→ Instructions for the task: Write out, from the entries below, exactly the lines that run between the lines holding "Dealer (546, 127)" and "Website Usage Guide (72, 2115)", inclusive, and stop there.

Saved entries
- - - - - - -

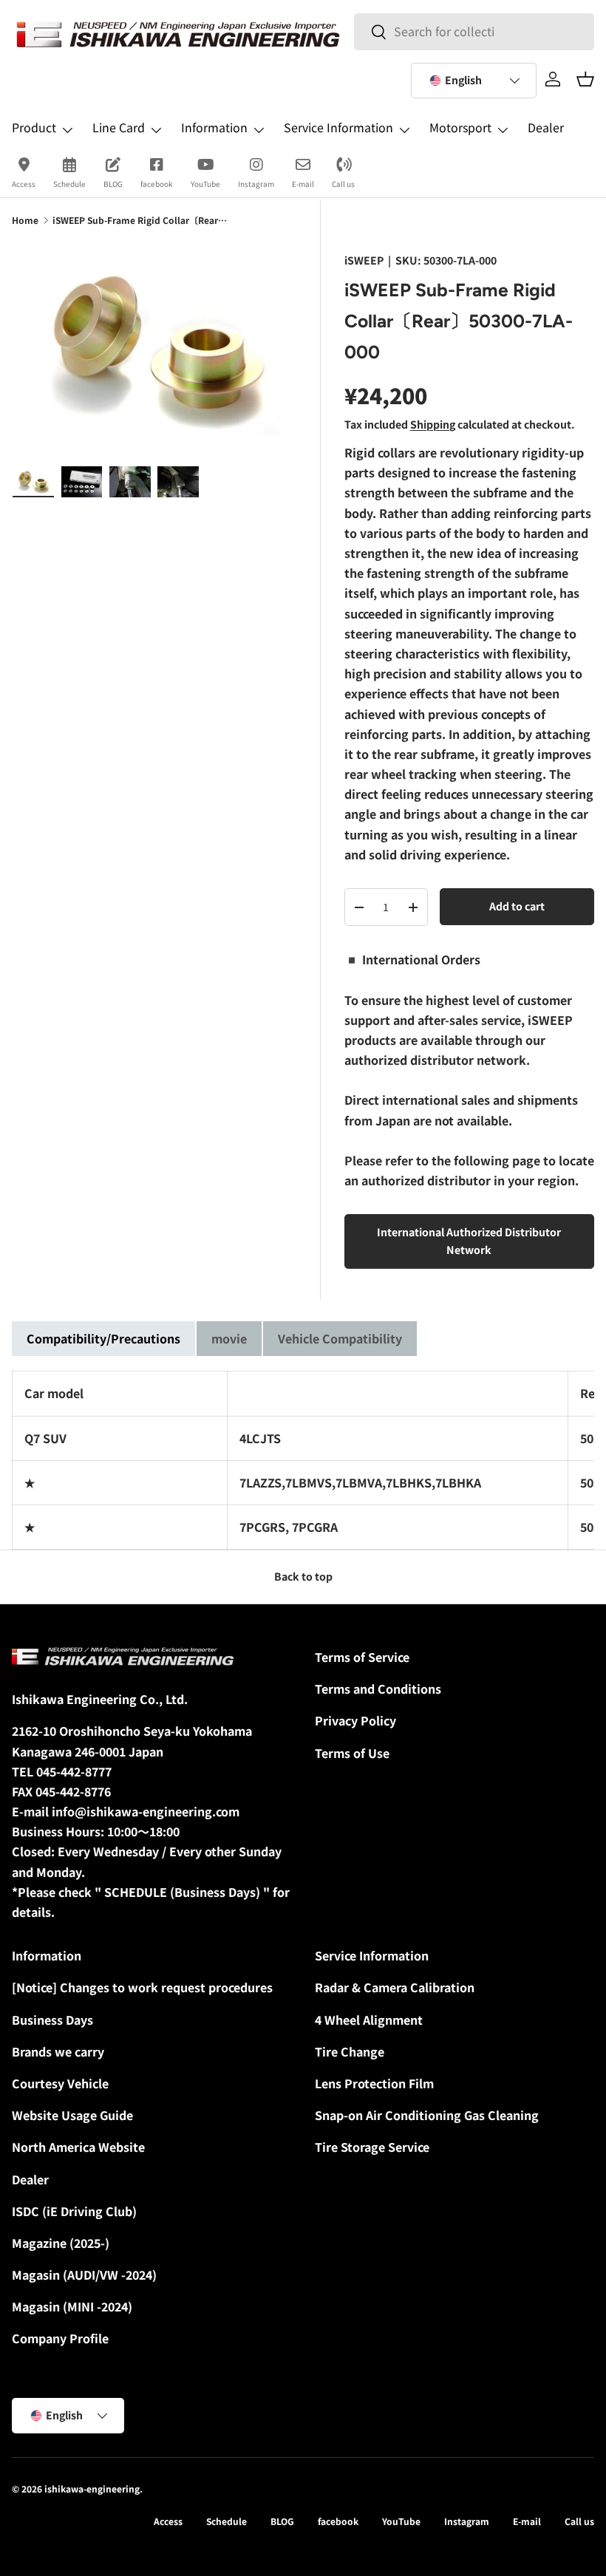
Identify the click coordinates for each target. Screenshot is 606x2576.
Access (23, 183)
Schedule (69, 183)
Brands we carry (58, 2051)
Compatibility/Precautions (103, 1338)
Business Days (52, 2019)
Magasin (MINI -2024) (72, 2306)
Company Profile (60, 2338)
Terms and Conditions (378, 1688)
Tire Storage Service (372, 2147)
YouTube (205, 183)
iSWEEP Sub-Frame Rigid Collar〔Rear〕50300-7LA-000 (141, 220)
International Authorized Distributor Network (469, 1240)
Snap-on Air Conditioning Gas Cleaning (427, 2115)
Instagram (256, 183)
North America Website (78, 2147)
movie (229, 1338)
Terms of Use (352, 1753)
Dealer (546, 127)
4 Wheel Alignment (369, 2019)
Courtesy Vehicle (60, 2083)
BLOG (113, 183)
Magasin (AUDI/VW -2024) (84, 2274)
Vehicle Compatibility (340, 1338)
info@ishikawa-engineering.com (145, 1811)
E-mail (303, 183)
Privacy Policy (355, 1720)
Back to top (303, 1576)
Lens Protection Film (374, 2083)
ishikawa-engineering (92, 2488)
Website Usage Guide (72, 2115)
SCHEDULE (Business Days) (182, 1892)
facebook (156, 183)
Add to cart (517, 906)
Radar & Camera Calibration (394, 1987)
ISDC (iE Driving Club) (74, 2211)
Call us (343, 183)
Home (25, 220)
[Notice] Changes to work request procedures (142, 1987)
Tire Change (349, 2051)
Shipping (432, 424)
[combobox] (473, 31)
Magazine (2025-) (60, 2243)
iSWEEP (364, 260)
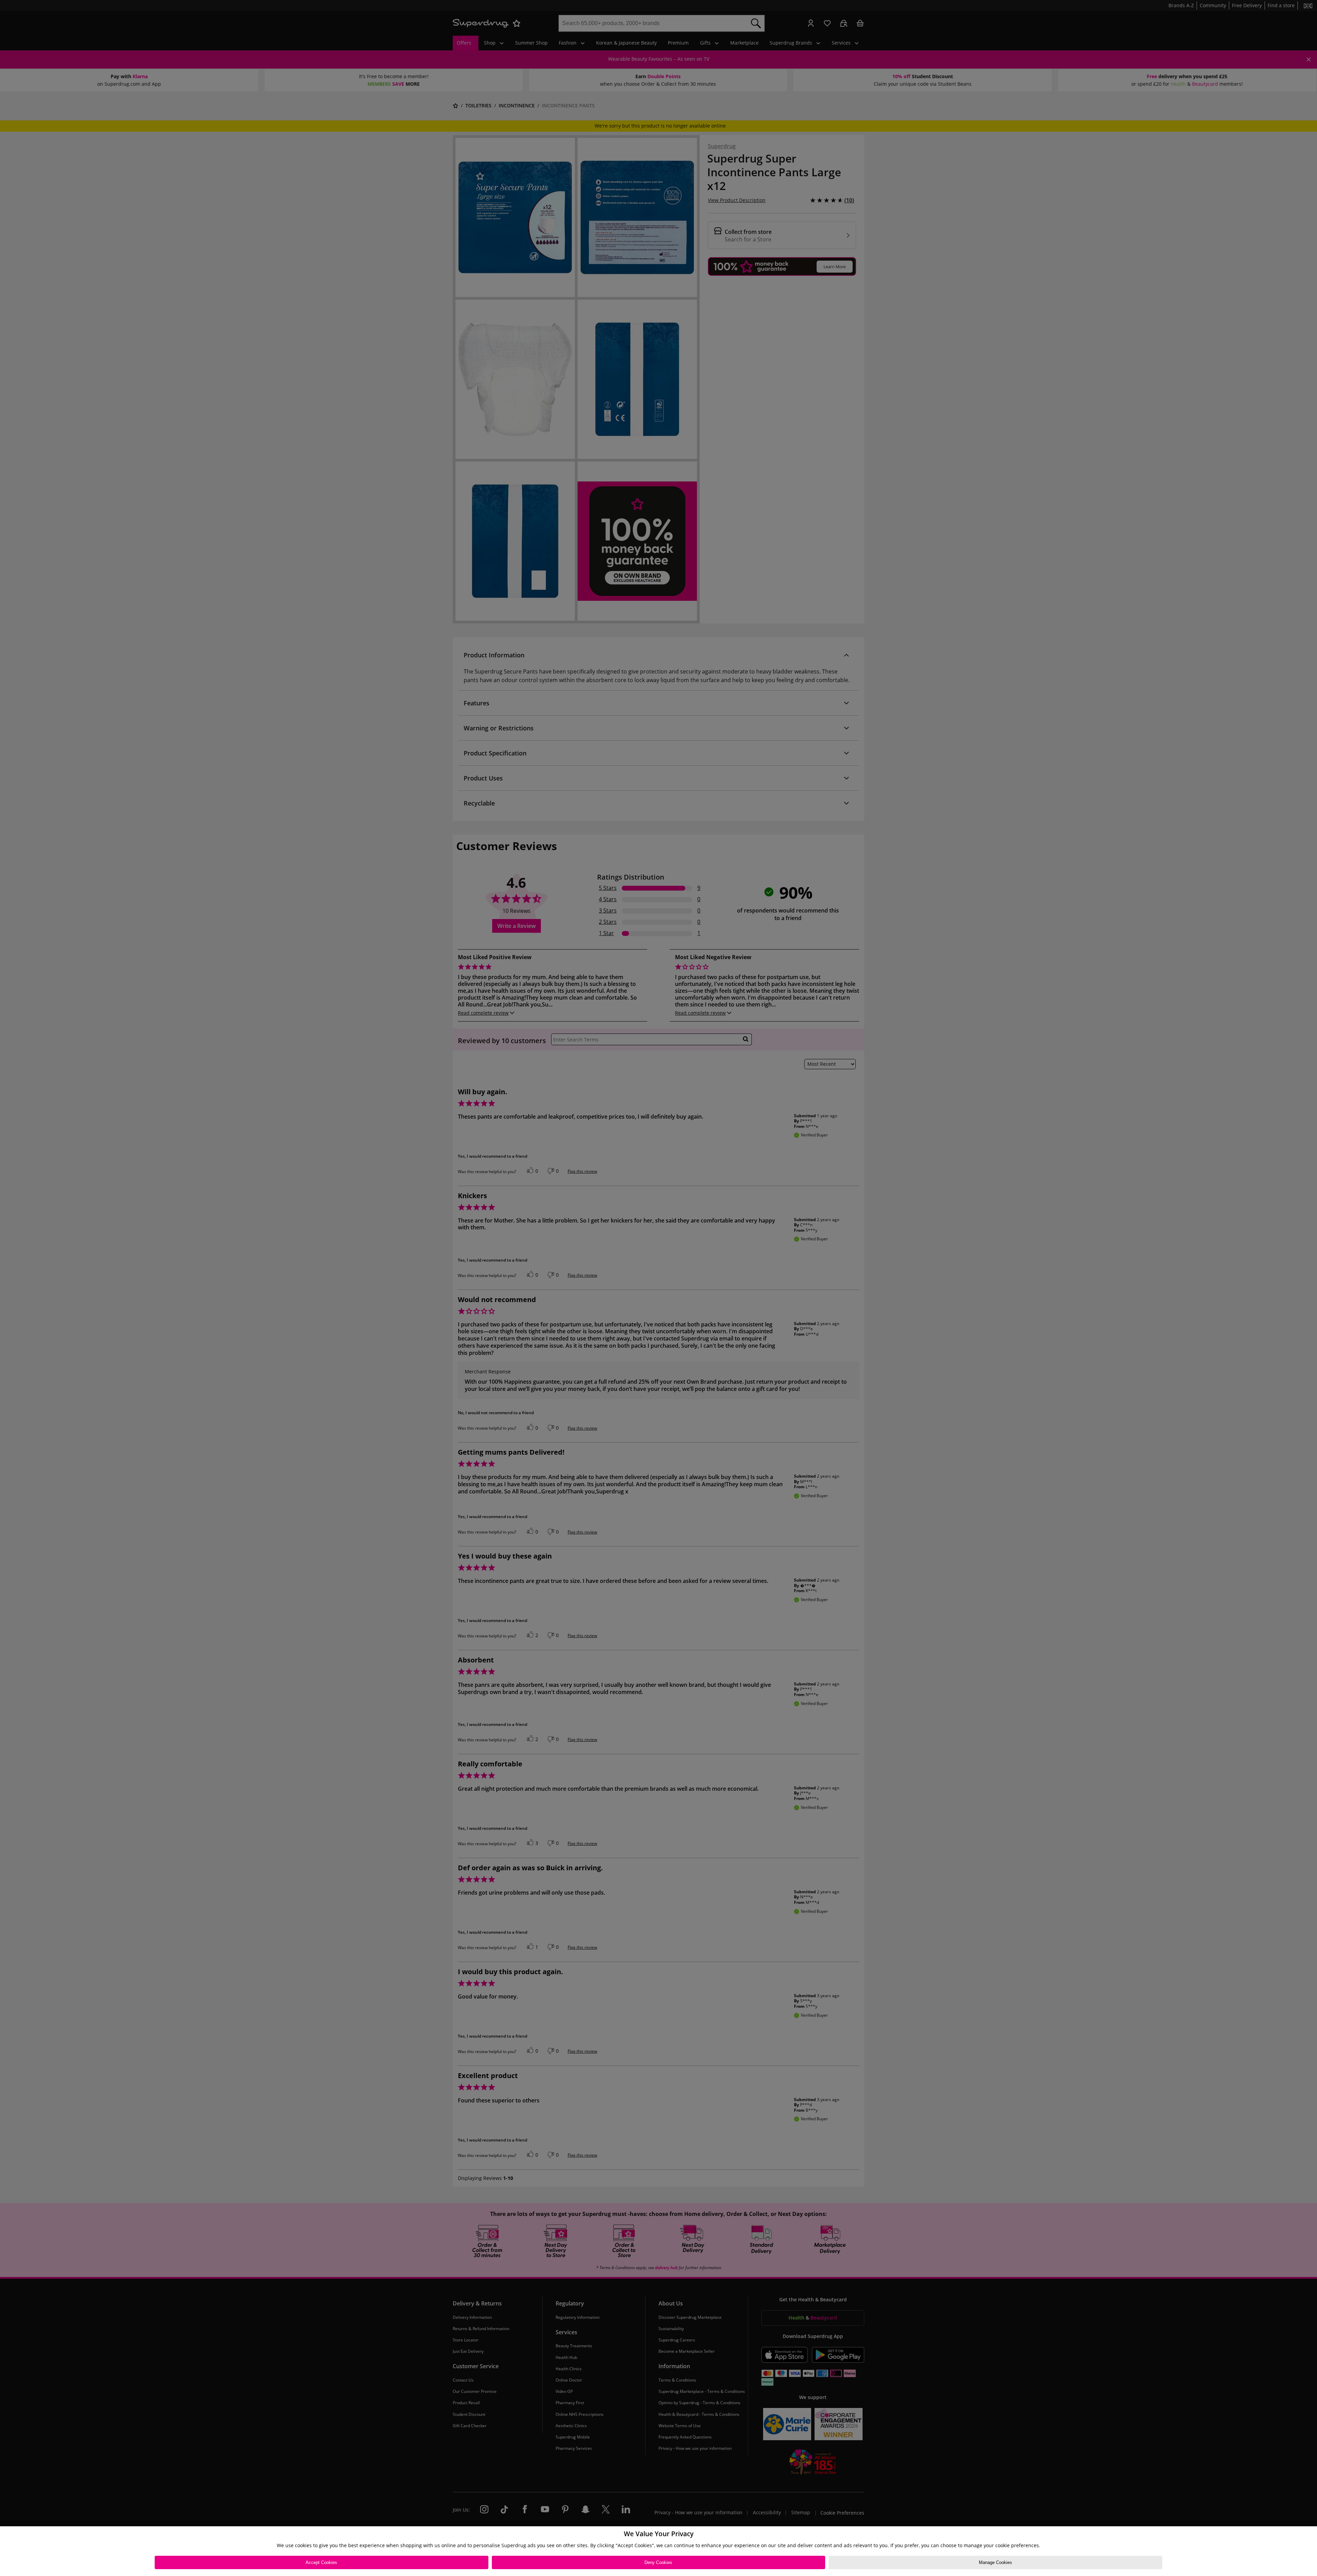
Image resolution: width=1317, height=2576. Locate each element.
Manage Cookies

- - - - - - -

→ Answer space:
Dealer (546, 127)
4 Wheel Alignment (369, 2019)
Courtesy Vehicle (60, 2083)
BLOG (113, 183)
Magasin (AUDI/VW -2024) (84, 2274)
Vehicle Compatibility (340, 1338)
info@ishikawa-engineering.com (145, 1811)
E-mail (303, 183)
Privacy Policy (355, 1720)
Back to top (303, 1576)
Lens Protection Film (374, 2083)
ishikawa-engineering (92, 2488)
Website Usage Guide (72, 2115)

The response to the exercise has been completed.